■ **REQUIRED WORK**:
Your answer is the lines from the one that has "Task: Click the Exit row label" through the last line of the records below, retyped exactly and alone.

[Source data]
|---|
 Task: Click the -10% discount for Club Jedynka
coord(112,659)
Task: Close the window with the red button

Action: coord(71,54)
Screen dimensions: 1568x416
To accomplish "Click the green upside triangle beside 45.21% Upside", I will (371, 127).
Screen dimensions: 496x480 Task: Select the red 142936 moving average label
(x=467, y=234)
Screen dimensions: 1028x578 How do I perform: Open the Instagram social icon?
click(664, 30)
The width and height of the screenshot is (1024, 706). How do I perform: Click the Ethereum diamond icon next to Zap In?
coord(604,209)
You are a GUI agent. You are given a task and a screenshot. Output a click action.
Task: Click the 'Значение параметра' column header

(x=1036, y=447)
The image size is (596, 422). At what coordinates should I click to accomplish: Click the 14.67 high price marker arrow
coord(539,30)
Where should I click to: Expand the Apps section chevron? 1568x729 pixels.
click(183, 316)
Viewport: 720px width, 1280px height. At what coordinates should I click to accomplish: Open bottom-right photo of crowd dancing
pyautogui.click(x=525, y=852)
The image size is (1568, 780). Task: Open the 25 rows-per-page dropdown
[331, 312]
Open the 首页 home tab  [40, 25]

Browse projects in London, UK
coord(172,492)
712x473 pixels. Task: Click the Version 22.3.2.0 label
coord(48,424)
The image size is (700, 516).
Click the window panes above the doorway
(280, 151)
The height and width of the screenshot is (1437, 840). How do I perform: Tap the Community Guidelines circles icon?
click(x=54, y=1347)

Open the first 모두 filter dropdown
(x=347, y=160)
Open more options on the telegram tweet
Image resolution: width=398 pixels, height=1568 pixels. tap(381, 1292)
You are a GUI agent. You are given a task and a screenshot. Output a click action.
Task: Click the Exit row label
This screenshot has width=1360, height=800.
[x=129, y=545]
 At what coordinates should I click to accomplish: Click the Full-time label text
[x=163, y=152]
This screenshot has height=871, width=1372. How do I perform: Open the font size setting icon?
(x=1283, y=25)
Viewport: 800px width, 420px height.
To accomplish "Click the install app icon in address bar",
|---|
■ **ANSWER FOR THE TASK**:
Task: Click the Exit row label
This screenshot has width=1360, height=800.
[x=129, y=545]
 At what coordinates should I click to accomplish: Click the Full-time label text
[x=163, y=152]
This screenshot has height=871, width=1372. How do I perform: Open the font size setting icon?
(x=1283, y=25)
Viewport: 800px width, 420px height.
To accomplish "Click the install app icon in address bar",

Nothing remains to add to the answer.